Lost and almost forgotten over the years amidst the flurry of news about other archaeological discoveries in and around Jerusalem, the ‘Abba Cave’ is arguably still on the list of cold cases of ancient tomb discoveries of the last century. But recently, Dr. James Tabor, Professor of ancient Judaism and early Christianity at the University of North Carolina, Charlotte, has penned a few reminders about it in his popular blog, raising some issues that could be worth another look among scholars with the expertise and resources to investigate the case.  

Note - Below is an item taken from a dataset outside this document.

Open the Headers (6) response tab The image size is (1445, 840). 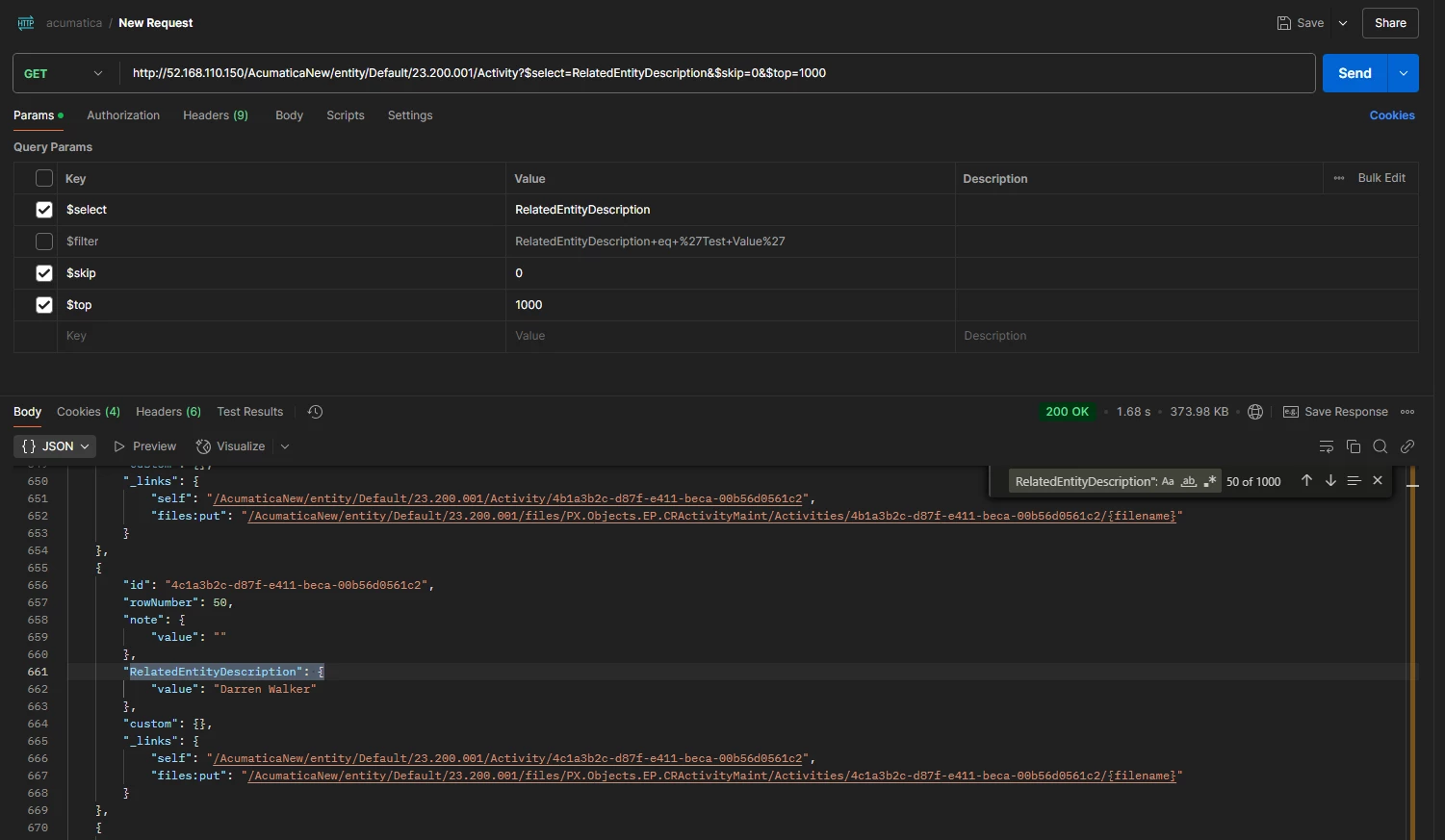point(168,411)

The story begins with a discovery in 1970 when construction workers stumbled across an ancient tomb while building a private home in the Givat Hamivtar community in East Jerusalem. Interestingly, the tomb was not far from another famous tomb excavated in 1968, also in Givat Hamivtar, that contained the 1st century CE bones of a crucified man named Yehohanan. But the 1970 tomb discovery, consisting of two chambers, was dated to the 1st century BCE. Within the tomb was an ornately engraved ossuary (a limestone bone box used by 1st century jews to collect and store the bones of deceased family members one year after death). On the tomb wall above the ossuary was an inscription in Aramaic: 

“I am Abba, son of Eleazar the priest. I am Abba, the oppressed, the persecuted, born in Jerusalem and exiled to Babylon, who brought back Mattathiah son of Judah and buried him in the cave that I purchased.”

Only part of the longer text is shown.